Pero hablemos de las cartas fuertes bajo la manga. Juan Fonsalido no ha terminado de cantar las primeras dos notas de «Una Luz» cuando queda más que claro que vamos a escuchar a un Rif Raf de capacidades vocales superiores; y claro que en el Baile del Sapo y su eventual reprise demuestra que no nos equivocamos. Pero resulta que no sólo es una voz raspada y tenaz de maravilla, pero sus momentos cómicos también son joyas. Desde su caminar y hasta el soltar un pequeño «ay» muy a tiempo antes de una caída, Juan Fonsalido es por muy poco la gran estrella del montaje.
Excepto que en los tacones de Frank N’ Furter se para Beto Torres, y contra él no hay nada que hacer, excepto recargarse en la butaca y babear.
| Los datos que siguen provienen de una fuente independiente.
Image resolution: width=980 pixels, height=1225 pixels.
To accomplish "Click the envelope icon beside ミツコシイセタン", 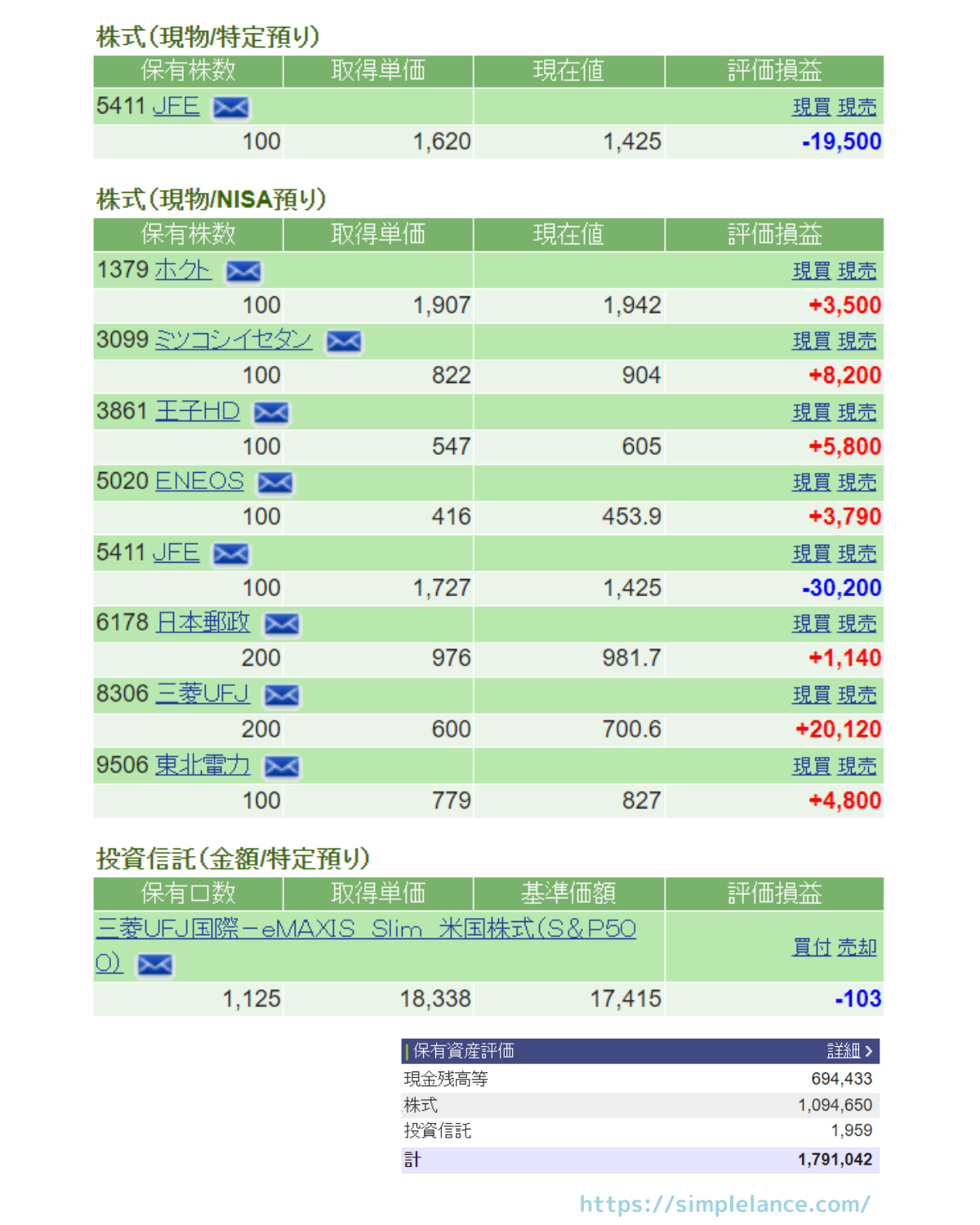I will (x=344, y=341).
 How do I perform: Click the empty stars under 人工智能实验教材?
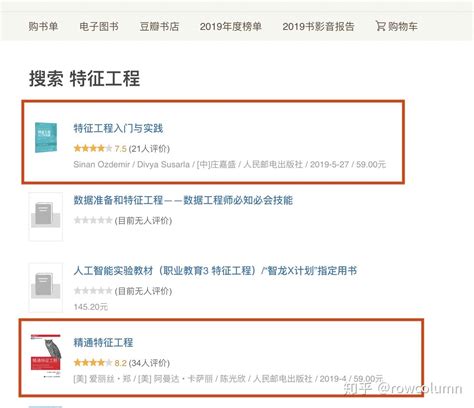(x=93, y=291)
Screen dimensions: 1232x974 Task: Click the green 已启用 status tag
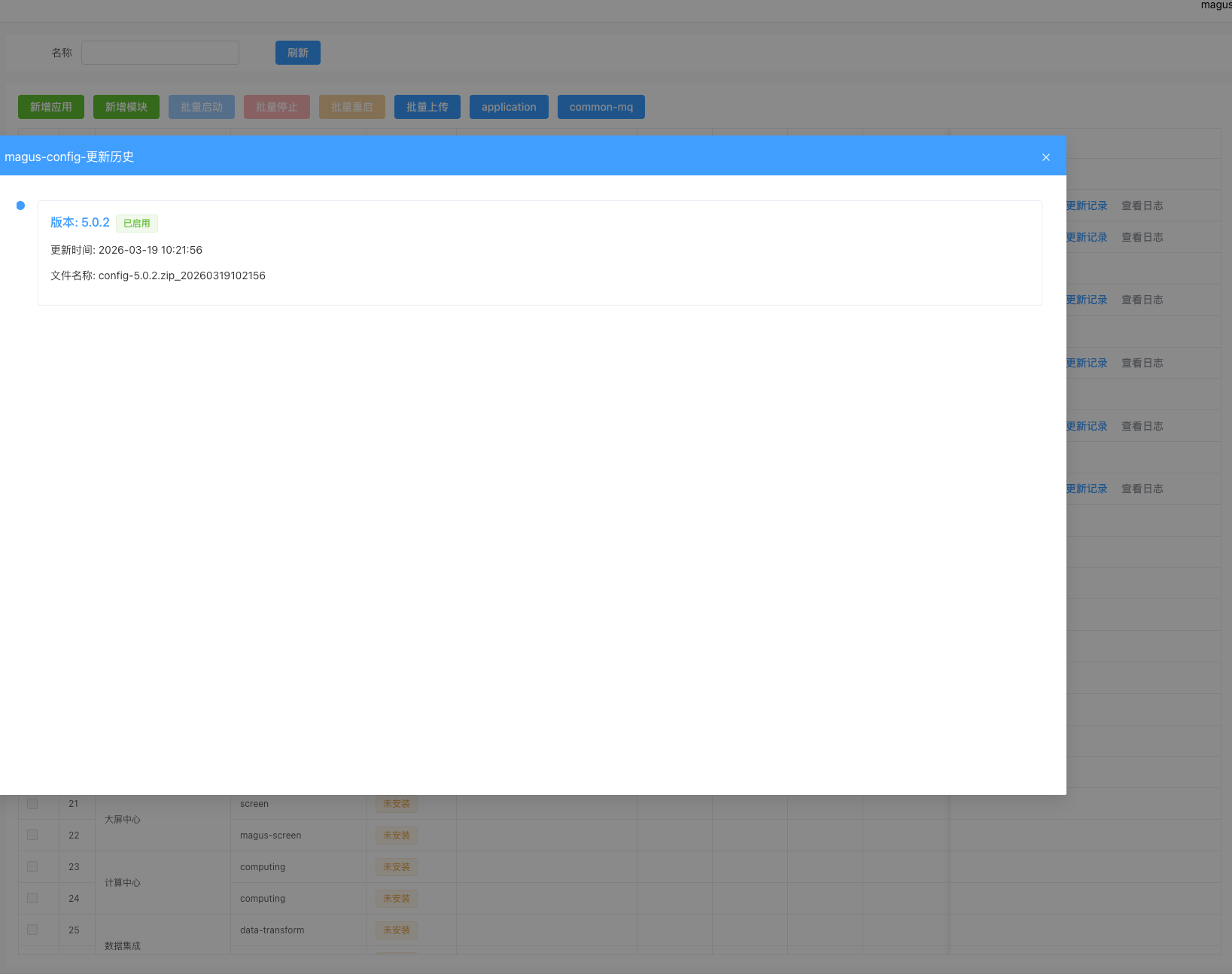coord(136,224)
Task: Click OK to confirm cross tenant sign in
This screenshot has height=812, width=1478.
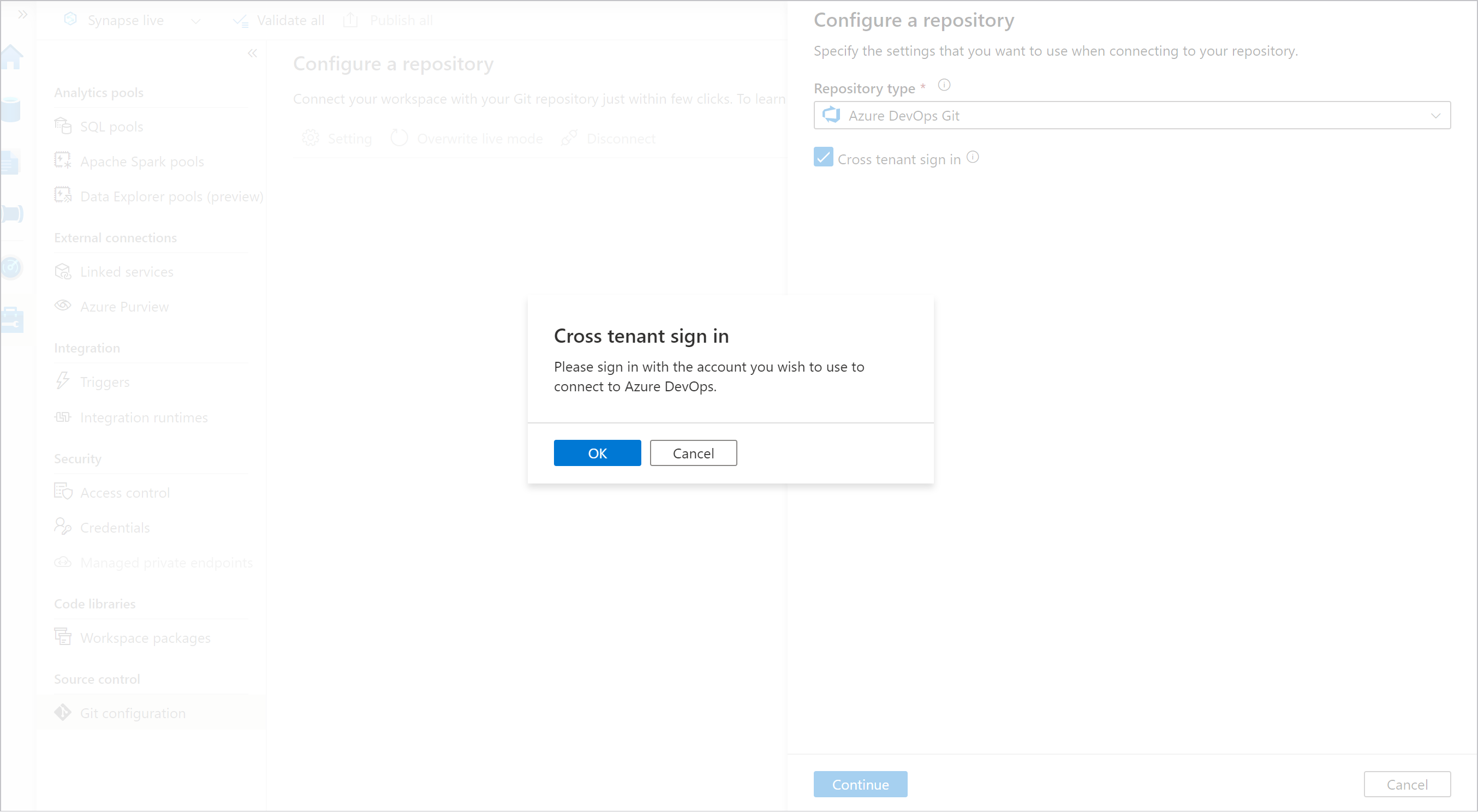Action: point(597,452)
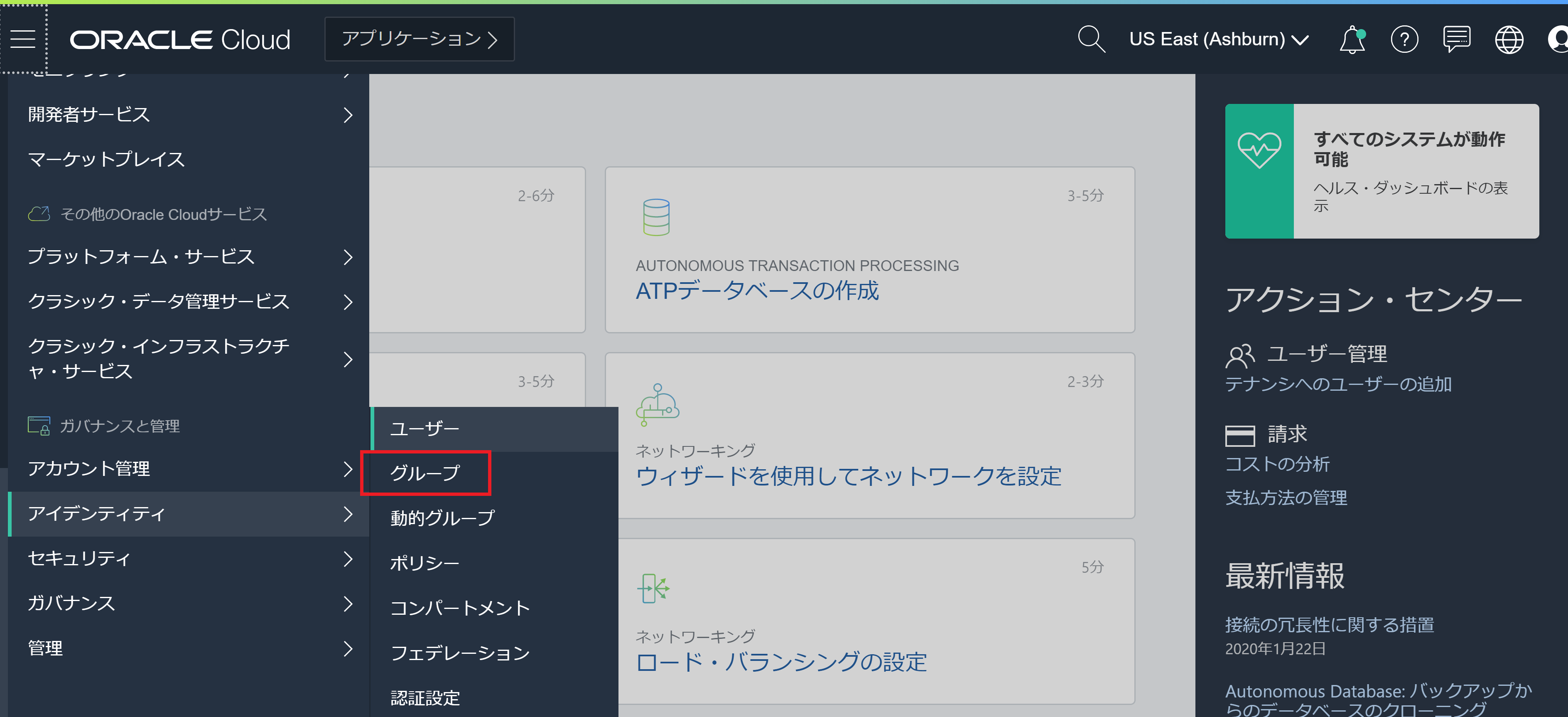The image size is (1568, 717).
Task: Open the ATPデータベースの作成 card
Action: click(x=757, y=291)
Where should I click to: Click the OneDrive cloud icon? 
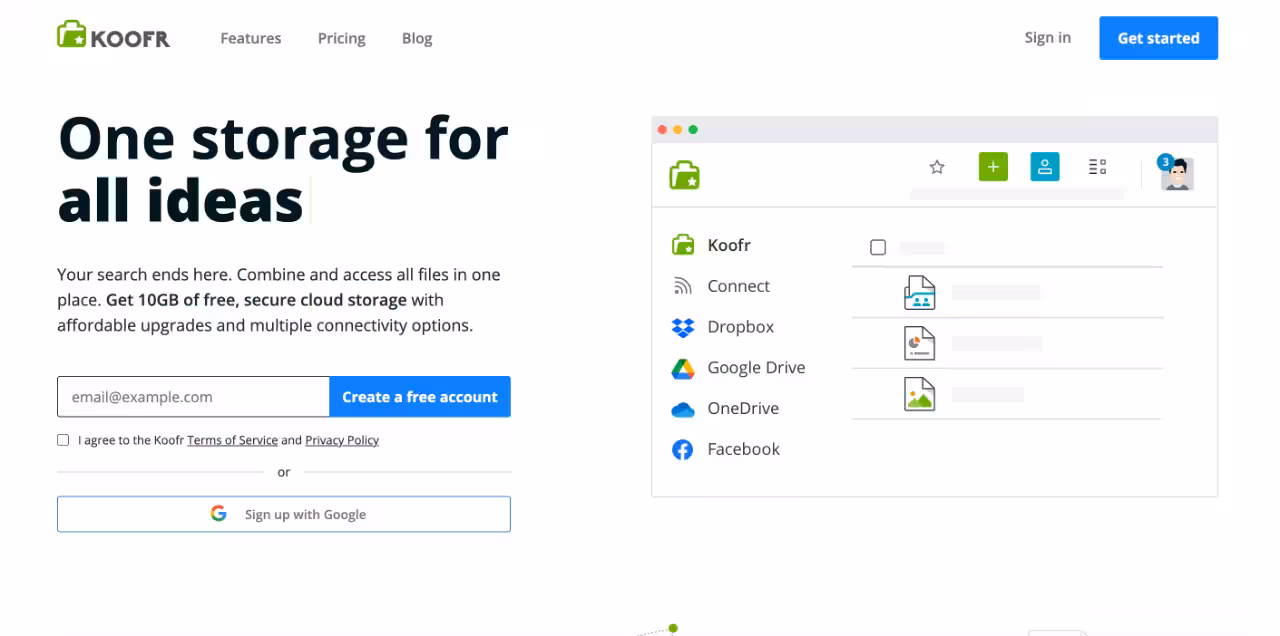[683, 409]
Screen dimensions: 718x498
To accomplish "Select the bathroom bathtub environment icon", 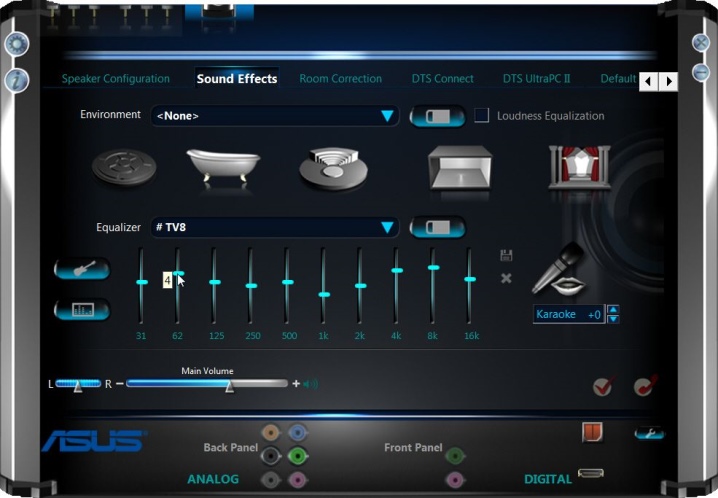I will [223, 165].
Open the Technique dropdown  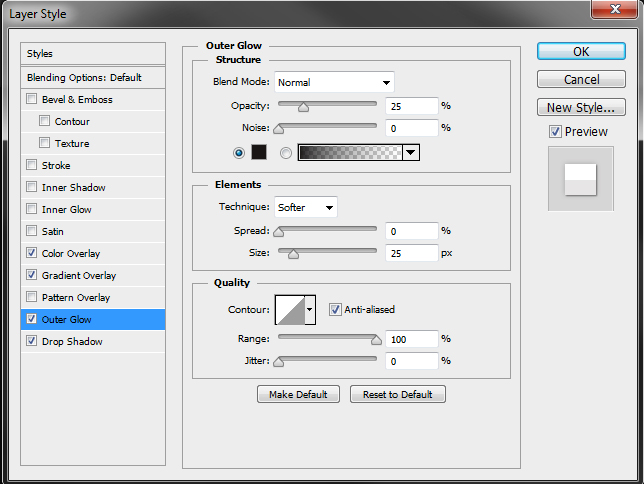(x=306, y=207)
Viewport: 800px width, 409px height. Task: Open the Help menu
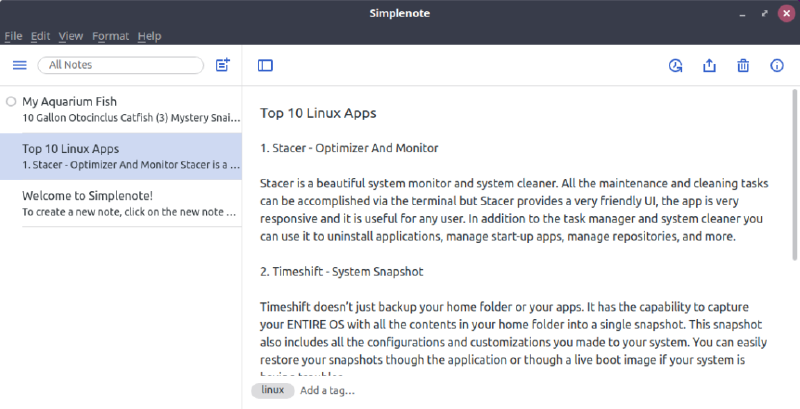click(149, 36)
Fuera de los personajes masculinos que normalmente obtiene, muy relacionado quizá con el perfil de su voz, Beto Torres rompe con toda restricción y se dedica a jugar en el escenario con todo lo que Franky es y puede ser. Es tosco al caminar, pero femenino en su manera de sorprenderse y llorar. Es drama y teatro como sólo Frank N’ Furter, un obsesionado con el aplauso imaginario puede ser. Una diva con los cables cruzados. Y más importante de todo, Beto Torres se está divirtiendo haciendo lo que quiere con él y eso es contagiosísimo.
De hecho no hay uno sólo en el elenco que no se note infinitamente divertido de realizar su papel. Ellos se la están pasando increíble para que nosotros en butacas los acompañemos. Pero es su show, su fiesta. Gerardo González se ríe de lo que quiere, y si el público fuera más atrevido con él, en absoluto plan cabaretero, estoy seguro que él respondería a su antojo y sería hilarante. Las risas son honestas y nacen del estómago, y en gran parte, de las ganas de gritar «¡sí ya es momento! ¡No sueñes, vive!»
Yo, personalmente, siempre tendré un conflicto con la traducción original de Julissa, que es la misma que se usa en este montaje. Pero más allá de las omisiones y de que, en serio El Baile del Sapo, así con esas palabras, no tiene razón alguna de existir, cosa que encuentro -renegado- sumamente graciosa, la realidad es que la farsa de la interpretación transmite mucho más que una que otra frase que no consiguió en español su lugar correcto, o buscó universalizarse para salir del nicho sci-fi muy gringo con el que empieza Rocky Horror.
No creí que me la fuera a pasar tan bien. Precisamente porque El Show de Terror de Rocky es un bufet, las posibilidades de presenciar un montaje desangelado y desvielado son enormes; pero Rafa Maza y su compañía entregan un digno montaje a una obra que sí, persona que no había entendido qué tenía que hacer de regreso en 2022, se mantiene importante, revelante, pertinente y ácida. Y que siempre y cuando allá afuera se nos diga diciendo «no puedes ser», Rocky que nos da permiso de ser quien querramos ser y disfrutarlo, seguirá teniendo un lugar en nuestros teatros, cines y corazones.
El Show de Terror de Rocky se presenta de jueves a domingo en el Nuevo Teatro Silvia Pinal.